■ Problems to work on ■
1. Print the passage of the DataFrame conversion thread from "I did found" up to and including "wrapdims(df, :value, :reg, :prod, :var)", without any changes.
2. Count the lines of the records in which the string "screenshot" appears, with case taken into account, and give only the number.

■ Extract ■
Reputation: 6431
I am looking on how to write a function that convert a dataframe in long format, like dim1|dim2|dim3|value, to an Array of values or a NamedArray, using missing
for when a given combination is not present, and without knowing a priori the number of columns e.g.:
using DataFrames, CSV
df = CSV.read(IOBuffer("""
reg prod var value
us banana production 10
us banana transfCoef 0.6
us banana trValues 2
us apples production 7
us apples transfCoef 0.7
us apples trValues 5
us juice production missing
us juice transfCoef missing
us juice trValues missing
eu banana production 5
eu banana transfCoef 0.7
eu apples production 8
eu apples transfCoef 0.8
eu apples trValues 4
eu juice production missing
eu juice transfCoef missing
eu juice trValues missing
"""), DataFrame, delim=" ", ignorerepeated=true, copycols=true, missingstring="missing")
Note that the df above is missing the row (eu, banana, trValues)
.
I did found a solution for NamedArray here, but as it uses reshape()
it doesn't work in situations like this.
Alternatively I can create an Array with all missing values by querying the unique values of the dimension columns and then creating the array with Array{Union{Missing,valueType},length(size)}(missing,size...)
but then I don't know on how to populate it (again, I don't know a priori that the dimensions are 3 like in the example)
Upvotes: 3
Views: 106
Reputation: 2580
There is a small zoo of packages which work a bit like this, and here's what I think you are asking, using one of them:
julia> using AxisKeys
julia> wrapdims(df, :value, :reg, :prod, :var)

■ Record extracts ■
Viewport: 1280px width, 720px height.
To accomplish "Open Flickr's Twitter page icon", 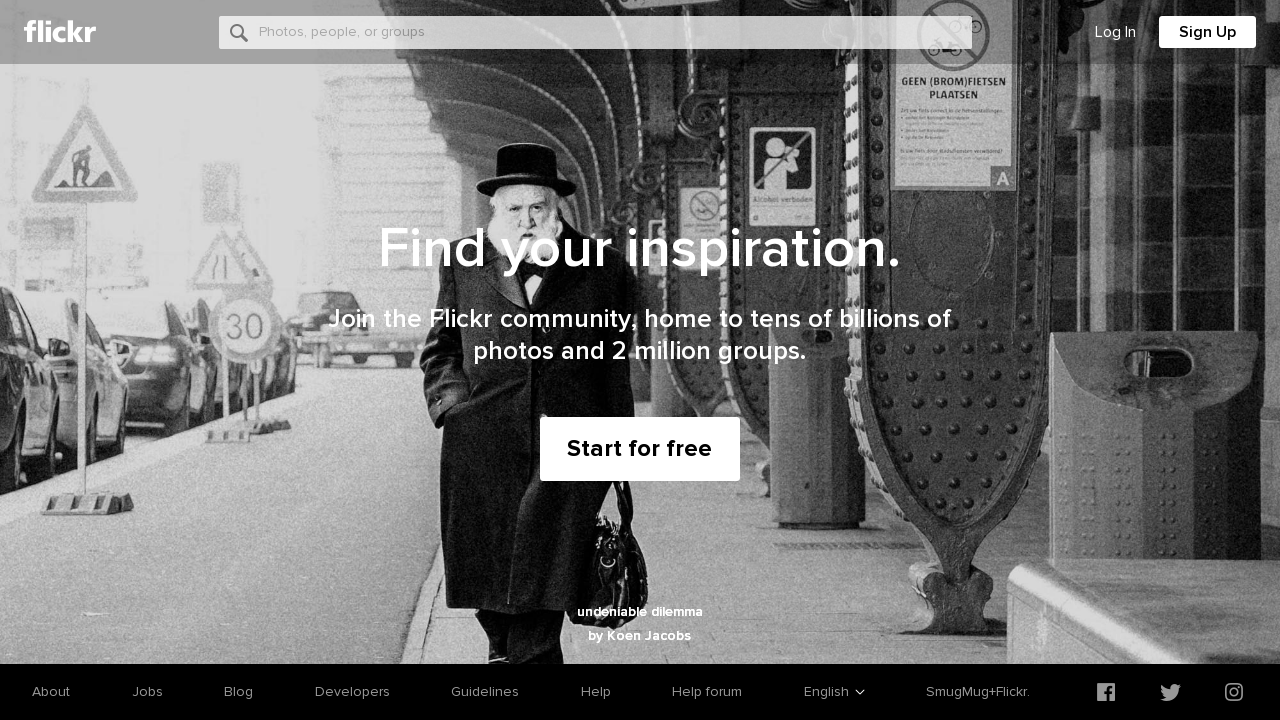I will point(1170,692).
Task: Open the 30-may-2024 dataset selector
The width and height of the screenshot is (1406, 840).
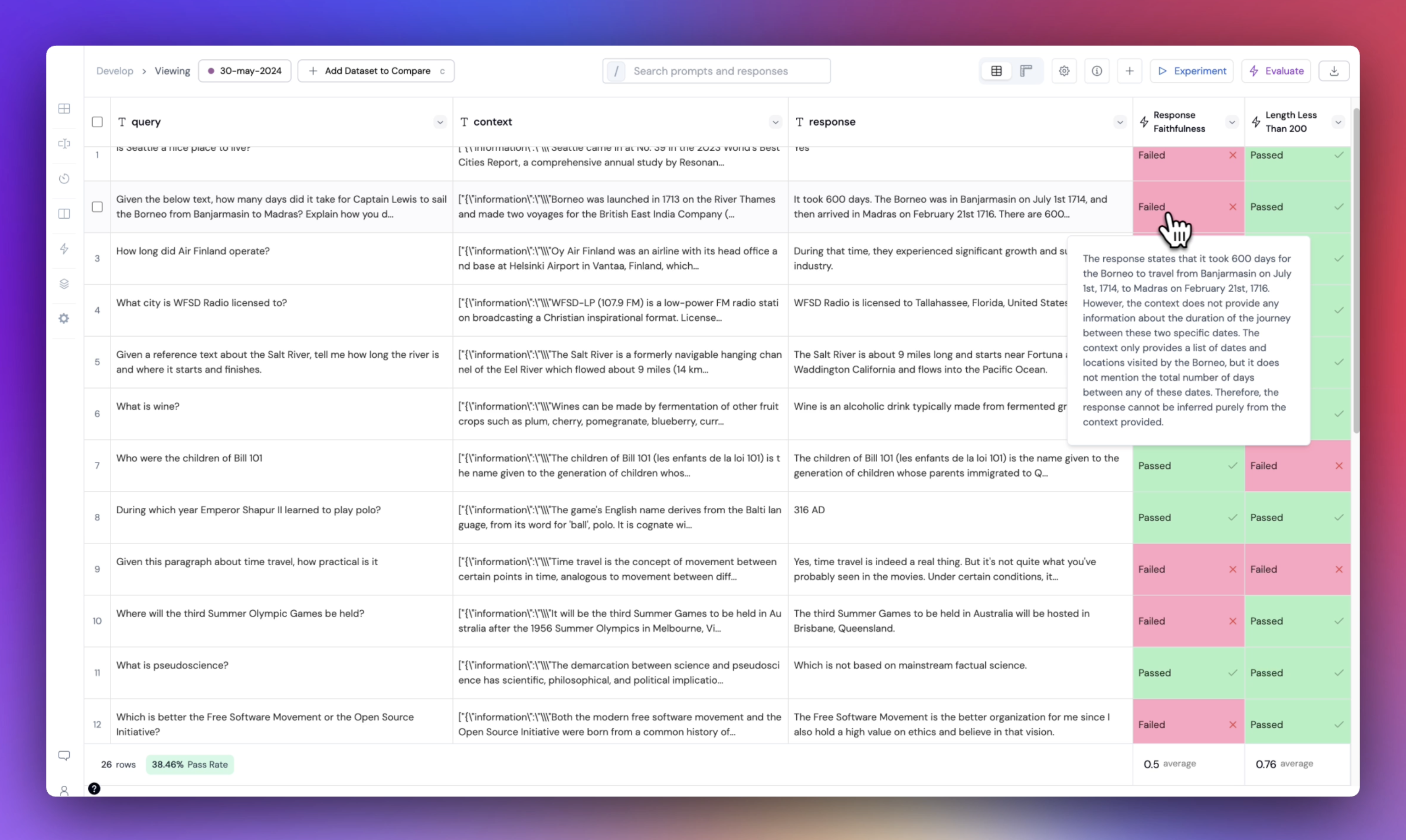Action: pyautogui.click(x=244, y=71)
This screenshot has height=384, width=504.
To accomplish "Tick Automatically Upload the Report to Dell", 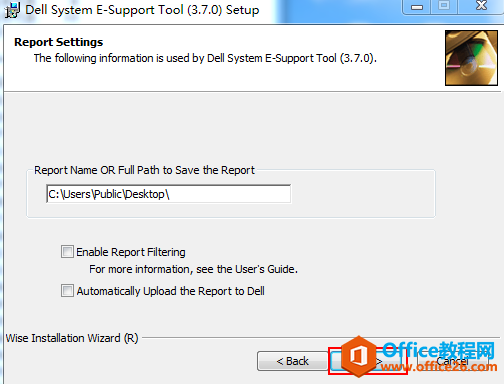I will [67, 291].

■ Solutions below ■
1.
I did found a solution for NamedArray here, but as it uses reshape()
it doesn't work in situations like this.
Alternatively I can create an Array with all missing values by querying the unique values of the dimension columns and then creating the array with Array{Union{Missing,valueType},length(size)}(missing,size...)
but then I don't know on how to populate it (again, I don't know a priori that the dimensions are 3 like in the example)
Upvotes: 3
Views: 106
Reputation: 2580
There is a small zoo of packages which work a bit like this, and here's what I think you are asking, using one of them:
julia> using AxisKeys
julia> wrapdims(df, :value, :reg, :prod, :var)

2. 2